General information
- Type: Ambulance aircraft
- National origin: Netherlands, U.S. and Japan
- Manufacturer: Nakajima
- Number built: 2

History
- First flight: 1932

= Nakajima–Fokker ambulance aircraft =

Japanese ambulance aircraft

The two Nakajima–Fokker ambulance aircraft were Army medical modifications of production, Nakajima-built and engined, Fokker Super Universals. Both were funded by public subscription.

==Design and development==

The Japanese army first became interested in the potential of ambulance aircraft during the Manchurian incident of 1931, resulting in the modification of a Kawasaki-built Dornier Merkur passenger aircraft. Its publicly-funded success led to two similar conversions of Nakajima-built Fokker Super Universals, the first in 1932 and the second six years later, again publicly-funded. The cabins, which normally held six passengers, were redesigned by Army Dr Yoshinobu Teraj, a longterm advocate of ambulance aircraft. They could accommodate two stretcher and two seated patients plus a medical attendant or surgeon. Oxygen and intravenous feeding supplies were provided.

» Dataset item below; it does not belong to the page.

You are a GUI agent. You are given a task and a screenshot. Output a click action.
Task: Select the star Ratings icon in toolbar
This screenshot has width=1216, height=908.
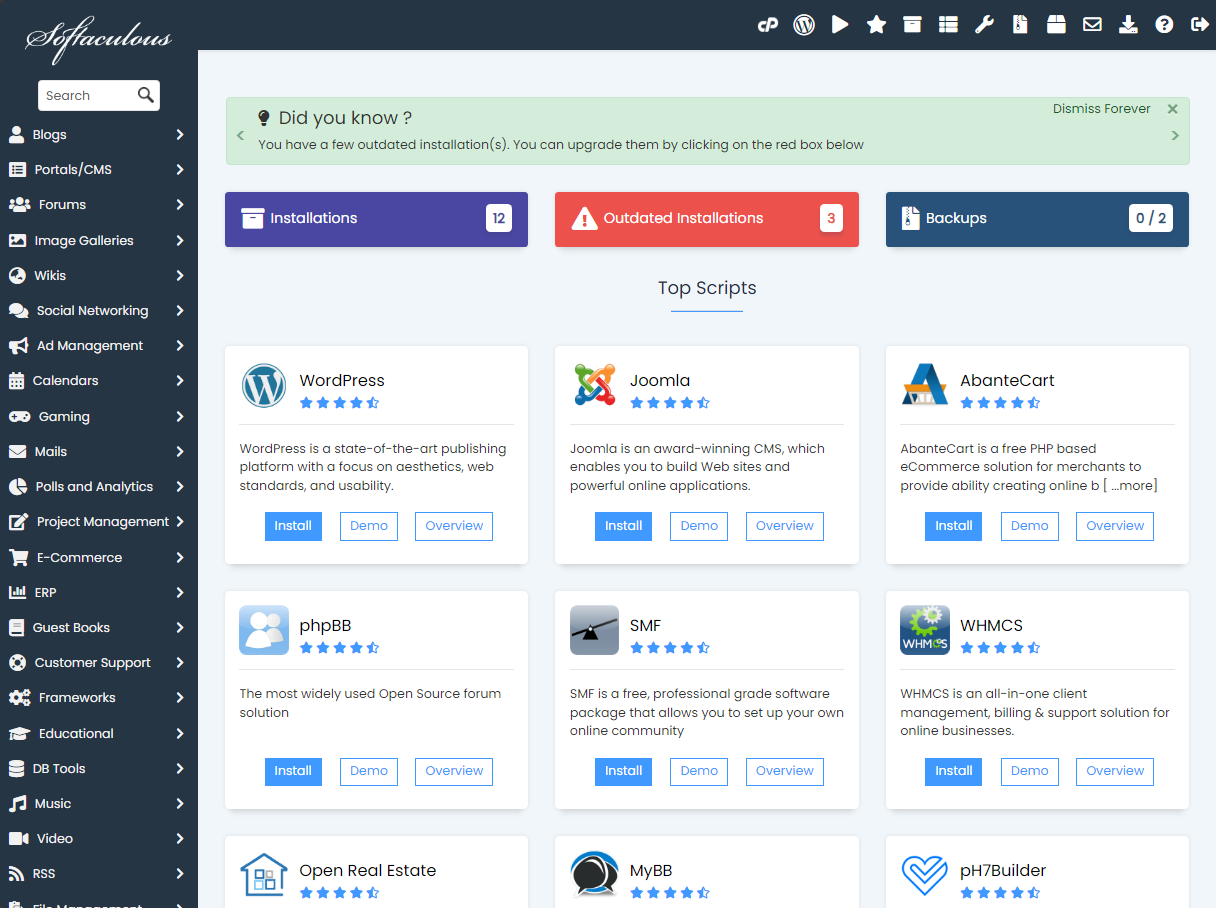[x=876, y=23]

Apart from the new cabin the Nakajima built Fokker Super Universals had the same design, structure and dimensions as the U.S.-built originals but differed in their engines, weights and performances. The US version had a 410 hp Pratt & Whitney Wasp but the Nakajima Super Universal replaced this with a 420 hp Nakajima Jupiter early in production, then later a 460 hp Nakajima Kotobuki 2-kai-1. Similarly, the first ambulance had a Jupiter and the second a Kotobuki. Its greater power increased the second aircraft's cruising speed by 27% but its fuel consumption decreased the range by 14%.

==Operational history==

The individual histories of these two individual ambulance aircraft are not known but air ambulances played a vital role following the Manchurian Incident, when the first was available. The Second Sino-Japanese War broke out in 1937, shortly before the donation of the second.